Penetration Attack Tester

Title:
Penetration Attack Tester

KBR is seeking a full-time Penetration Tester to support a Federal Government client in Norfolk, VA. This position has been designated as a Cyber IT/Cybersecurity Workforce position in Specialty Area 121, ("121 - Exploitation Analyst - Exploitation Analysis - Collaborates to identify access and collection gaps that can be satisfied through cyber collection and/or preparation activities. Leverages all authorized resources and analytic techniques to penetrate targeted networks. (Analyze)") and as a condition of employment will be required to comply with the DON Cyber IT/CSWF program requirements of SECNAV M-5239.2. Penetration Testers shall provide expertise in penetration testing and red teaming and conduct cooperative vulnerability penetration assessments and adversarial assessments.

Responsibilities include, but are not limited to:

• Perform penetration testing of various software, web applications, and communications infrastructure to assist in hardening the client's cybersecurity posture against malicious actors
• Conduct security research on the latest emerging advanced persistent threats (APTs), malware, and other security developments in order to assist in security efforts and apply this security research into assessments
• Perform technical writing to communicate the preparation, testing, and recommendation phases for various security tests
• Work with stakeholders to remediate system vulnerabilities
• Train team members, colleagues, and customers on the latest cybersecurity tactics, techniques, and procedures (TTPs) in order to grow the skills of the firm and clients
• Be available to contribute to presentations to customers and stakeholders on penetration test findings and other efforts aligning with the aforementioned responsibilities
• Bring a positive and solution-oriented outlook into difficult situations
• Ability to demonstrate managing the client relationship, presenting sensitive information to decision makers, and providing strong problem-solving and decision-making skills

Job Requirements:

Minimum Qualifications

• 6+ year's penetration testing, red team and/or exploitation development experience
• Ability to work independently and autonomously to conduct penetration testing/red teaming to accomplish assigned test objectives
• Certified Ethical Hacker (CEH) or Offensive Security Certified Professional (OSCP)* *Note - Employee is required to obtain Offensive Security Certified Professional (OSCP) certificate within six moths of onboarding.

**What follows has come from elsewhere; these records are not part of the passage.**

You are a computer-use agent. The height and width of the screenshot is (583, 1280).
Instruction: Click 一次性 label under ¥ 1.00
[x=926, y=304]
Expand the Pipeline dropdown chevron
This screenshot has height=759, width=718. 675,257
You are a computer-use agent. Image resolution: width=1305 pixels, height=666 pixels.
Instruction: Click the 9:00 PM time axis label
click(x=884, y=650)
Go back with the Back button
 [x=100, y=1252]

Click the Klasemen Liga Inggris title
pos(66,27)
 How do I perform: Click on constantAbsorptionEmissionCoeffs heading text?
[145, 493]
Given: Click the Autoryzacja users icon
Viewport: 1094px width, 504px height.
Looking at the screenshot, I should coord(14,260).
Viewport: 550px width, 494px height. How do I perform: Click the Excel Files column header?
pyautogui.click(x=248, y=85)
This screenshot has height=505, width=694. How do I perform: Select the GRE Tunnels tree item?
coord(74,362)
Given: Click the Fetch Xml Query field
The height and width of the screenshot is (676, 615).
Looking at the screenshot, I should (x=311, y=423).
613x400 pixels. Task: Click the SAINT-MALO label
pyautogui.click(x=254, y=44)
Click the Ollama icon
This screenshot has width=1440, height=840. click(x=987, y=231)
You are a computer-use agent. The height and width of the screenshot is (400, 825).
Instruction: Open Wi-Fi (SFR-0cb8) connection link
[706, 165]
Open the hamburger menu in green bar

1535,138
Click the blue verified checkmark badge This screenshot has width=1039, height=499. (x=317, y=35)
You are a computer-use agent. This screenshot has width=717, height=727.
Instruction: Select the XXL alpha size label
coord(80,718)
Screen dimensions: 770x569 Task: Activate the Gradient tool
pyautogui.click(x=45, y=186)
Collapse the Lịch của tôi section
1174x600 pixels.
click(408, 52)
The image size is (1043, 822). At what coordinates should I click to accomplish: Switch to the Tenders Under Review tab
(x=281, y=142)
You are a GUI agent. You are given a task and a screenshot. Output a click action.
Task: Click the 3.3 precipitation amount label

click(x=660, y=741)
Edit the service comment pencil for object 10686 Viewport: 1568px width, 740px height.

KBR will pay for first certificate training and exam.
• Problem-solving and troubleshooting skills with experience exercising mature judgment
• Strong communication skills, both written and oral
• Excellent teamwork and interpersonal skills
• Able to direct multiple team members towards deliverable and milestone objectives with confidence
• Strong understanding of networking, computer typology, application security, and web administration services
• Understanding of advanced persistent threats (APT)
• Experience in penetration testing simulations (e.g., Hack the Box, Capture the Flag)
• Expertise in the phases of penetration testing
• Proficient in at least two Operating Systems, to include Windows, Linux, and Unix variants, embedded and Real-Time Operating Systems
• Proficient in multiple offensive tools/technologies, such as: a. Metasploit, b. Cobalt Strike c. Core Impact d. Burp Suite e. SDR f. Wireless g. Intercepting Proxie
• Applies knowledge of Information Assurance Vulnerability Alerts (IAVAs)
• Applies experience with compliance and vulnerability scanning tools (e.g., Nessus, McAfee ePO)
• Proficient in one of the following scripting languages: a. PowerShell b. Bash c. Python d. Ruby
• Experience developing Risk Assessment Report (RAR)
• Ability to conduct comprehensive reviews of security authorization documents to ensure the appropriate NIST security guidelines were used during the assessments and the selections of security controls are relevant to the confidentiality, integrity, and availability of the system
• Clearance requirement is TS/SCI

Preferred Qualifications

• Prior professional services or federal consulting experience
• Bachelor's degree

Preferred Technical and Professional Expertise

• Programming ability to create, read, and modify exploit code to achieve system penetration. C, C++, Java, C#, scripting knowledge is an asset.
• Ability to present the penetration testing results including recommendations to fix.

In compliance with the U.S. federal government's vaccine mandate, only candidates who are fully vaccinated for COVID-19 or have a reasonable accommodation or approved medical exception will be considered for this position.

KBR is an equal opportunity employer. All qualified applicants will receive consideration for employment without regard to race, color, religion, disability, sex, sexual orientation, gender identity or expression, age, national origin, veteran status, genetic information, union status and/or beliefs, or any other characteristic protected by federal, state, or local law.